[Exercise goal]:
Pick up the article about the Cowgays and outlaw country right after its final sentence and carry it forward a few more paragraphs.

-- Start of Source text --

I admitted to Housman that I'm fascinated by outlaw country, especially in its more non-traditional modern forms: The artists who don't necessarily look and sound like the outlaw hitmakers of the '70s but continue to push back against the genre's systemic injustices in sharp, true-to-the-times ways.
Read More: Here's Why Mickey Guyton is an Outlaw Country Artist
"I share that obsession, especially around the word 'outlaw,'" he says with a nod. "Like, sorry, sirs, but there's nothing outlaw about being a cis-gender, straight white man singing the same thing that everybody else is singing. That's not f--king outlaw!"
"We often get pushback on, 'What would the ancestors of country music say? They'd be rolling over in their grave,'" Mac adds. "In reality, they were outlaws because they pushed back against the system. That's exactly what we're doing."
What's Next for the Cowgays?
A full album is in the works. Eden says the band is just getting to work in the studio, and that they've written "a bunch of songs" that they're excited to share.

-- End of Source text --
-- Start of Data extract --

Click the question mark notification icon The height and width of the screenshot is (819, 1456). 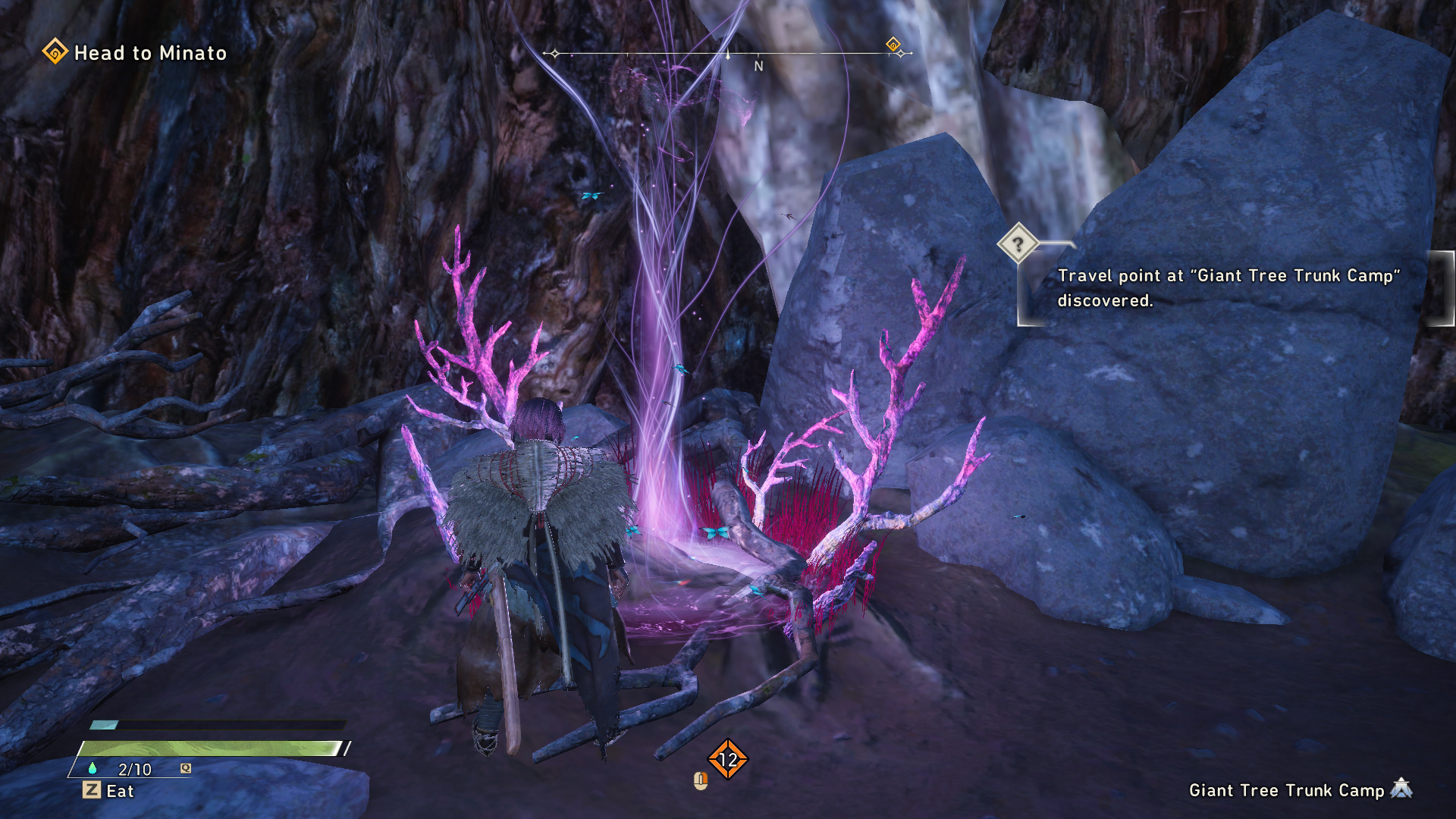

-- End of Data extract --
-- Start of Data extract --

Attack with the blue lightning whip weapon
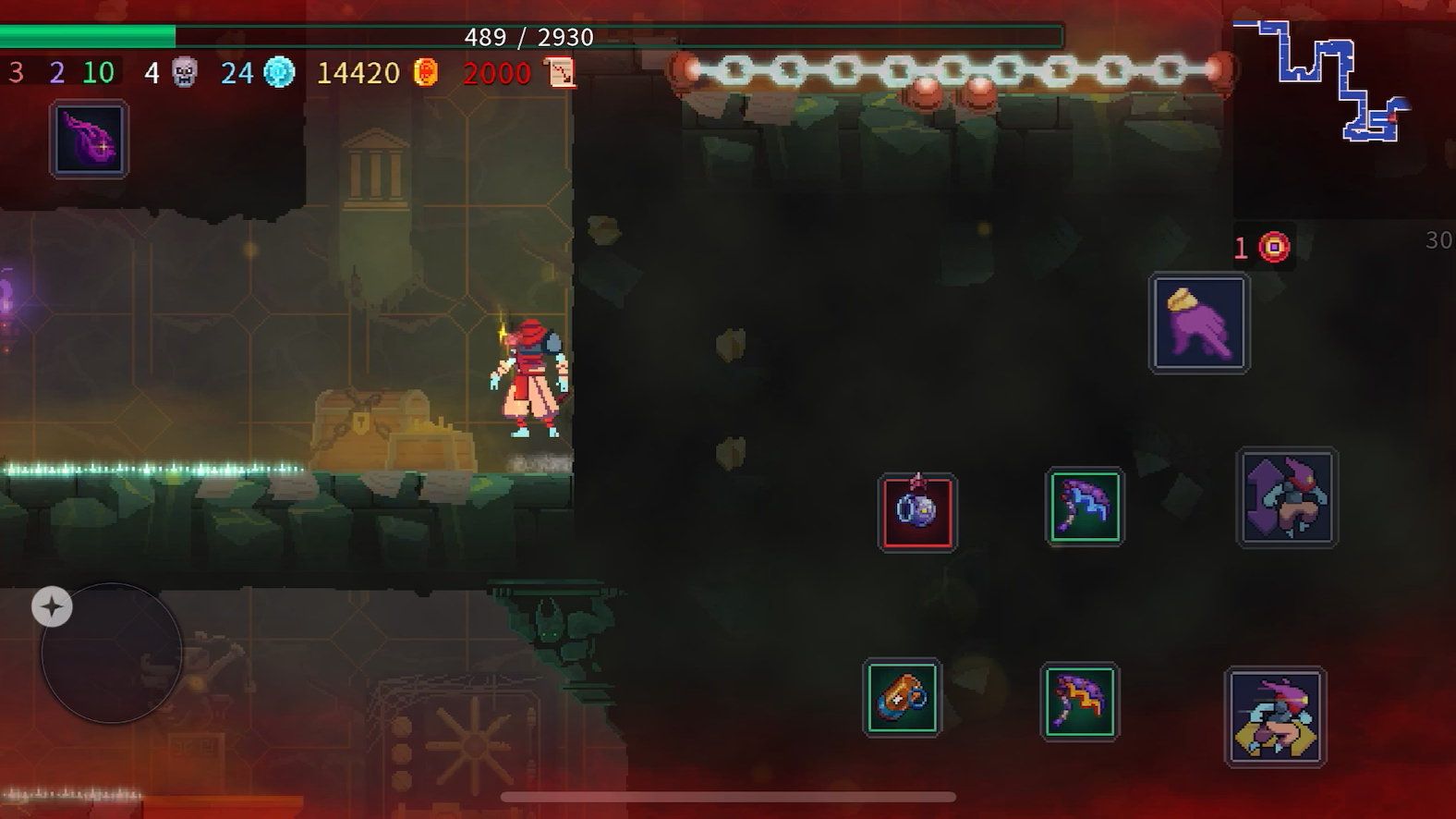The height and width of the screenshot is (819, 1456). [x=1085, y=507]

-- End of Data extract --

[Output below]:
They've also tossed around the idea of a Cowgays variety show format, based off of Hee Haw, that would allow them to tour together or spotlight their work as solo artists while also coming together as a band.
The music will be a '90s country-oriented "country music party," Eden says, where everyone is invited. It'll be bold and self-realized, unapologetically true to the Cowgays' story and to the stories of everyone who is marginalized as a country music fan.
"We're not knocking at the door of country music, saying, 'Hey, can we come in?' We're kicking it down and then saying, 'We're here,'" Housman says. "And hoping that allows other folks like us, underrepresented folks in general, feel seen by the genre."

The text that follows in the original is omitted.